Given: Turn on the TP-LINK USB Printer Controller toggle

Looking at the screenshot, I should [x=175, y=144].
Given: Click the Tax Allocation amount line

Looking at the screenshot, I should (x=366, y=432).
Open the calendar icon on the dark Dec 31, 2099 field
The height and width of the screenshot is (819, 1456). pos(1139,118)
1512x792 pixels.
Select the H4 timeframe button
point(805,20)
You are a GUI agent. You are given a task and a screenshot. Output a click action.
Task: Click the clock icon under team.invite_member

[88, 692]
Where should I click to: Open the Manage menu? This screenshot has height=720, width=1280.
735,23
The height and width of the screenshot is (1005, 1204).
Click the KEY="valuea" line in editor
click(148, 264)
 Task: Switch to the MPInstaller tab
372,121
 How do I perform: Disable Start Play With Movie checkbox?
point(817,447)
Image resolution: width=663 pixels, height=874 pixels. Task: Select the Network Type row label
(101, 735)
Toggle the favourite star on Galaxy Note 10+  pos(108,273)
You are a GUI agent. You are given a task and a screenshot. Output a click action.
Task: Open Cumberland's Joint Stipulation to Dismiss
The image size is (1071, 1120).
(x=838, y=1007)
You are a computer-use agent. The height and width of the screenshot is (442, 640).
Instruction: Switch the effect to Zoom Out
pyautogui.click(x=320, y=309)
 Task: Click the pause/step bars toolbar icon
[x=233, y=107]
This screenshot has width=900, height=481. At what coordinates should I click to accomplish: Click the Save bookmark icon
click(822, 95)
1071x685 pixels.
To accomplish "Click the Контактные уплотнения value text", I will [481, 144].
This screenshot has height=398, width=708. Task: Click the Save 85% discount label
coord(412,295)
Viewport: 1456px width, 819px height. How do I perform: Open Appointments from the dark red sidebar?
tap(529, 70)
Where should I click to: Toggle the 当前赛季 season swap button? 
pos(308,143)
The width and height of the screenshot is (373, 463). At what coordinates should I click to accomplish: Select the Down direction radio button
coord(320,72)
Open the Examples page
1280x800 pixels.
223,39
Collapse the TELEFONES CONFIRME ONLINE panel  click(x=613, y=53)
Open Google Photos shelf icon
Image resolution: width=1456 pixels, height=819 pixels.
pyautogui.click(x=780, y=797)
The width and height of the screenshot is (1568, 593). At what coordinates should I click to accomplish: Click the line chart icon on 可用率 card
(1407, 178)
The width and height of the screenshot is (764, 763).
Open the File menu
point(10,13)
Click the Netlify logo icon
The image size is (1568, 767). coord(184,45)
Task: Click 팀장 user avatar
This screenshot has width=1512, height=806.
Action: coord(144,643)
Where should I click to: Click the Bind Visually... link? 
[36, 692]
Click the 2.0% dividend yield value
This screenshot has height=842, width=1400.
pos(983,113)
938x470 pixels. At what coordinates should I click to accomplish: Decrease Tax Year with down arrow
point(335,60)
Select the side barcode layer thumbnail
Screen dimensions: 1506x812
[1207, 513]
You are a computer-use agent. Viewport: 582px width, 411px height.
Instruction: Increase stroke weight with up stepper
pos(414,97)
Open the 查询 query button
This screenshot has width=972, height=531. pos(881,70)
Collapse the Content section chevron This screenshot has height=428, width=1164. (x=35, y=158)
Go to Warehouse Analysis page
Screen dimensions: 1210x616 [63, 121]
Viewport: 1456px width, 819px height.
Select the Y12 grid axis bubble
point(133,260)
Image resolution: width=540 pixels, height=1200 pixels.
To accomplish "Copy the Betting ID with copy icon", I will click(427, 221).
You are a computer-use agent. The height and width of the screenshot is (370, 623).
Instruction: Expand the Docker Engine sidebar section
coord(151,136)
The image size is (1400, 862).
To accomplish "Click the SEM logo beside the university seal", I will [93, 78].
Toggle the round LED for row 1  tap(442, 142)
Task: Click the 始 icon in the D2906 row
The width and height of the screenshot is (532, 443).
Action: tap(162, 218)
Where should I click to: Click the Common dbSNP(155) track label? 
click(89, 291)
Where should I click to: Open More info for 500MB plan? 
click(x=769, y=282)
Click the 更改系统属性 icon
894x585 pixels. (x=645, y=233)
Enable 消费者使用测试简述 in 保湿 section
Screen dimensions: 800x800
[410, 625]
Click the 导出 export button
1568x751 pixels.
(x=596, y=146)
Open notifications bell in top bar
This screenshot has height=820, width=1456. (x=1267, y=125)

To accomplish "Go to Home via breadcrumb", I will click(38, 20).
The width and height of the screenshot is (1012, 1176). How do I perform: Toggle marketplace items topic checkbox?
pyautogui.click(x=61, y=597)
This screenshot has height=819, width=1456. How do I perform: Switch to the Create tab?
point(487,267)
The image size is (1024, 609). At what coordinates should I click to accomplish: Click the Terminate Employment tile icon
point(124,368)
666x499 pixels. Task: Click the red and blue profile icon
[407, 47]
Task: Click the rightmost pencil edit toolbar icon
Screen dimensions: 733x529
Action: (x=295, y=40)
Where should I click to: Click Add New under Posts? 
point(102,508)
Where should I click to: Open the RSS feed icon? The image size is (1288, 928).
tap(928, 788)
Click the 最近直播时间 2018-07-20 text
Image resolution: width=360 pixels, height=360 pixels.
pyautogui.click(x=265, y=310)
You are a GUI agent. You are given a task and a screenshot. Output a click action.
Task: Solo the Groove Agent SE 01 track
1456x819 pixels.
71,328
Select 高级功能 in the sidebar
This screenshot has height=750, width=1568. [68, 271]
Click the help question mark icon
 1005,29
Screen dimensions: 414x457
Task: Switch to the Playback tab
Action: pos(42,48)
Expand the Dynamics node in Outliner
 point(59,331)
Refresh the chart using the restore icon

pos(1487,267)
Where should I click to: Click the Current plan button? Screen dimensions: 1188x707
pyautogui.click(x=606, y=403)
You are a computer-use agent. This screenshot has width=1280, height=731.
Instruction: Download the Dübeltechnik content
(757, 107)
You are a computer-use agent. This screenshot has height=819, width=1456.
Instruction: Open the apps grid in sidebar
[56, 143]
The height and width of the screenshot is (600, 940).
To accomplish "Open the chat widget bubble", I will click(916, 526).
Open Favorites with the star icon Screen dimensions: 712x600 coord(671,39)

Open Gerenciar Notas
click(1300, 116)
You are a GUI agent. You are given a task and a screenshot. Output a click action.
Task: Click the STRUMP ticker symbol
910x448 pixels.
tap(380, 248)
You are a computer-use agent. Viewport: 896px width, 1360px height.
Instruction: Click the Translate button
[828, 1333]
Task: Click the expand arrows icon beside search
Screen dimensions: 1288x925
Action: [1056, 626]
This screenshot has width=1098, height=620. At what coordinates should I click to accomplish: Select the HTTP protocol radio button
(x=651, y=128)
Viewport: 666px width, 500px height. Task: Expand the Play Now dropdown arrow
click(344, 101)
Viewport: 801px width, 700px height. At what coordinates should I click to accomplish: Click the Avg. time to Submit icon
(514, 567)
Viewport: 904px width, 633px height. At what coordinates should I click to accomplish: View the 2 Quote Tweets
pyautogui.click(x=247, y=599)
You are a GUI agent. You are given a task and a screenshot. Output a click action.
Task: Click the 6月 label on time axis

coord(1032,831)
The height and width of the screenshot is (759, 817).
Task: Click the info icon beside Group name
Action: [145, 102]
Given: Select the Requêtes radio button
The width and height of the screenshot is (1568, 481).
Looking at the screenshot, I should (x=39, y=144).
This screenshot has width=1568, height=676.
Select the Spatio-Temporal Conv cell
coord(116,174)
- - - - -
• **The exercise**
Could you give every line of the items above as a numbered list, leaving out the blank lines?

• **Output of the exercise**
1. Given: Turn on the TP-LINK USB Printer Controller toggle
2. Looking at the screenshot, I should [x=175, y=144].
3. Given: Click the Tax Allocation amount line
4. Looking at the screenshot, I should (x=366, y=432).
5. Open the calendar icon on the dark Dec 31, 2099 field
6. The height and width of the screenshot is (819, 1456). pos(1139,118)
7. 1512x792 pixels.
8. Select the H4 timeframe button
9. point(805,20)
10. You are a GUI agent. You are given a task and a screenshot. Output a click action.
11. Task: Click the clock icon under team.invite_member
12. [88, 692]
13. Where should I click to: Open the Manage menu? This screenshot has height=720, width=1280.
14. 735,23
15. The height and width of the screenshot is (1005, 1204).
16. Click the KEY="valuea" line in editor
17. click(148, 264)
18.  Task: Switch to the MPInstaller tab
19. 372,121
20.  How do I perform: Disable Start Play With Movie checkbox?
21. point(817,447)
22. Image resolution: width=663 pixels, height=874 pixels. Task: Select the Network Type row label
23. (101, 735)
24. Toggle the favourite star on Galaxy Note 10+  pos(108,273)
25. You are a GUI agent. You are given a task and a screenshot. Output a click action.
26. Task: Open Cumberland's Joint Stipulation to Dismiss
27. The image size is (1071, 1120).
28. (x=838, y=1007)
29. You are a computer-use agent. The height and width of the screenshot is (442, 640).
30. Instruction: Switch the effect to Zoom Out
31. pyautogui.click(x=320, y=309)
32.  Task: Click the pause/step bars toolbar icon
33. [x=233, y=107]
34. This screenshot has width=900, height=481. At what coordinates should I click to accomplish: Click the Save bookmark icon
35. click(822, 95)
36. 1071x685 pixels.
37. To accomplish "Click the Контактные уплотнения value text", I will [481, 144].
38. This screenshot has height=398, width=708. Task: Click the Save 85% discount label
39. coord(412,295)
40. Viewport: 1456px width, 819px height. How do I perform: Open Appointments from the dark red sidebar?
41. tap(529, 70)
42. Where should I click to: Toggle the 当前赛季 season swap button? 
43. pos(308,143)
44. The width and height of the screenshot is (373, 463). At what coordinates should I click to accomplish: Select the Down direction radio button
45. coord(320,72)
46. Open the Examples page
47. 1280x800 pixels.
48. 223,39
49. Collapse the TELEFONES CONFIRME ONLINE panel  click(x=613, y=53)
50. Open Google Photos shelf icon
51. Image resolution: width=1456 pixels, height=819 pixels.
52. pyautogui.click(x=780, y=797)
53. The width and height of the screenshot is (1568, 593). At what coordinates should I click to accomplish: Click the line chart icon on 可用率 card
54. (1407, 178)
55. The width and height of the screenshot is (764, 763).
56. Open the File menu
57. point(10,13)
58. Click the Netlify logo icon
59. The image size is (1568, 767). coord(184,45)
60. Task: Click 팀장 user avatar
61. This screenshot has width=1512, height=806.
62. Action: coord(144,643)
63. Where should I click to: Click the Bind Visually... link? 
64. [36, 692]
65. Click the 2.0% dividend yield value
66. This screenshot has height=842, width=1400.
67. pos(983,113)
68. 938x470 pixels. At what coordinates should I click to accomplish: Decrease Tax Year with down arrow
69. point(335,60)
70. Select the side barcode layer thumbnail
71. Screen dimensions: 1506x812
72. [1207, 513]
73. You are a computer-use agent. Viewport: 582px width, 411px height.
74. Instruction: Increase stroke weight with up stepper
75. pos(414,97)
76. Open the 查询 query button
77. This screenshot has width=972, height=531. pos(881,70)
78. Collapse the Content section chevron This screenshot has height=428, width=1164. (x=35, y=158)
79. Go to Warehouse Analysis page
80. Screen dimensions: 1210x616 [63, 121]
81. Viewport: 1456px width, 819px height.
82. Select the Y12 grid axis bubble
83. point(133,260)
84. Image resolution: width=540 pixels, height=1200 pixels.
85. To accomplish "Copy the Betting ID with copy icon", I will click(427, 221).
86. You are a computer-use agent. The height and width of the screenshot is (370, 623).
87. Instruction: Expand the Docker Engine sidebar section
88. coord(151,136)
89. The image size is (1400, 862).
90. To accomplish "Click the SEM logo beside the university seal", I will [93, 78].
91. Toggle the round LED for row 1  tap(442, 142)
92. Task: Click the 始 icon in the D2906 row
93. The width and height of the screenshot is (532, 443).
94. Action: tap(162, 218)
95. Where should I click to: Click the Common dbSNP(155) track label? 
96. click(89, 291)
97. Where should I click to: Open More info for 500MB plan? 
98. click(x=769, y=282)
99. Click the 更改系统属性 icon
100. 894x585 pixels. (x=645, y=233)
101. Enable 消费者使用测试简述 in 保湿 section
102. Screen dimensions: 800x800
103. [410, 625]
104. Click the 导出 export button
105. 1568x751 pixels.
106. (x=596, y=146)
107. Open notifications bell in top bar
108. This screenshot has height=820, width=1456. (x=1267, y=125)
109. To accomplish "Go to Home via breadcrumb", I will click(38, 20).
110. The width and height of the screenshot is (1012, 1176). How do I perform: Toggle marketplace items topic checkbox?
111. pyautogui.click(x=61, y=597)
112. This screenshot has height=819, width=1456. How do I perform: Switch to the Create tab?
113. point(487,267)
114. The image size is (1024, 609). At what coordinates should I click to accomplish: Click the Terminate Employment tile icon
115. point(124,368)
116. 666x499 pixels. Task: Click the red and blue profile icon
117. [407, 47]
118. Task: Click the rightmost pencil edit toolbar icon
119. Screen dimensions: 733x529
120. Action: (x=295, y=40)
121. Where should I click to: Click Add New under Posts? 
122. point(102,508)
123. Where should I click to: Open the RSS feed icon? The image size is (1288, 928).
124. tap(928, 788)
125. Click the 最近直播时间 2018-07-20 text
126. Image resolution: width=360 pixels, height=360 pixels.
127. pyautogui.click(x=265, y=310)
128. You are a GUI agent. You are given a task and a screenshot. Output a click action.
129. Task: Solo the Groove Agent SE 01 track
130. 1456x819 pixels.
131. 71,328
132. Select 高级功能 in the sidebar
133. This screenshot has height=750, width=1568. [68, 271]
134. Click the help question mark icon
135.  1005,29
136. Screen dimensions: 414x457
137. Task: Switch to the Playback tab
138. Action: pos(42,48)
139. Expand the Dynamics node in Outliner
140.  point(59,331)
141. Refresh the chart using the restore icon
142. pos(1487,267)
143. Where should I click to: Click the Current plan button? Screen dimensions: 1188x707
144. pyautogui.click(x=606, y=403)
145. You are a computer-use agent. This screenshot has width=1280, height=731.
146. Instruction: Download the Dübeltechnik content
147. (757, 107)
148. You are a computer-use agent. This screenshot has height=819, width=1456.
149. Instruction: Open the apps grid in sidebar
150. [56, 143]
151. The height and width of the screenshot is (600, 940).
152. To accomplish "Open the chat widget bubble", I will click(916, 526).
153. Open Favorites with the star icon Screen dimensions: 712x600 coord(671,39)
154. Open Gerenciar Notas
155. click(1300, 116)
156. You are a GUI agent. You are given a task and a screenshot. Output a click action.
157. Task: Click the STRUMP ticker symbol
158. 910x448 pixels.
159. tap(380, 248)
160. You are a computer-use agent. Viewport: 896px width, 1360px height.
161. Instruction: Click the Translate button
162. [828, 1333]
163. Task: Click the expand arrows icon beside search
164. Screen dimensions: 1288x925
165. Action: [1056, 626]
166. This screenshot has width=1098, height=620. At what coordinates should I click to accomplish: Select the HTTP protocol radio button
167. (x=651, y=128)
168. Viewport: 666px width, 500px height. Task: Expand the Play Now dropdown arrow
169. click(344, 101)
170. Viewport: 801px width, 700px height. At what coordinates should I click to accomplish: Click the Avg. time to Submit icon
171. (514, 567)
172. Viewport: 904px width, 633px height. At what coordinates should I click to accomplish: View the 2 Quote Tweets
173. pyautogui.click(x=247, y=599)
174. You are a GUI agent. You are given a task and a screenshot. Output a click action.
175. Task: Click the 6月 label on time axis
176. coord(1032,831)
177. The height and width of the screenshot is (759, 817).
178. Task: Click the info icon beside Group name
179. Action: [145, 102]
180. Given: Select the Requêtes radio button
181. The width and height of the screenshot is (1568, 481).
182. Looking at the screenshot, I should (x=39, y=144).
183. This screenshot has width=1568, height=676.
184. Select the Spatio-Temporal Conv cell
185. coord(116,174)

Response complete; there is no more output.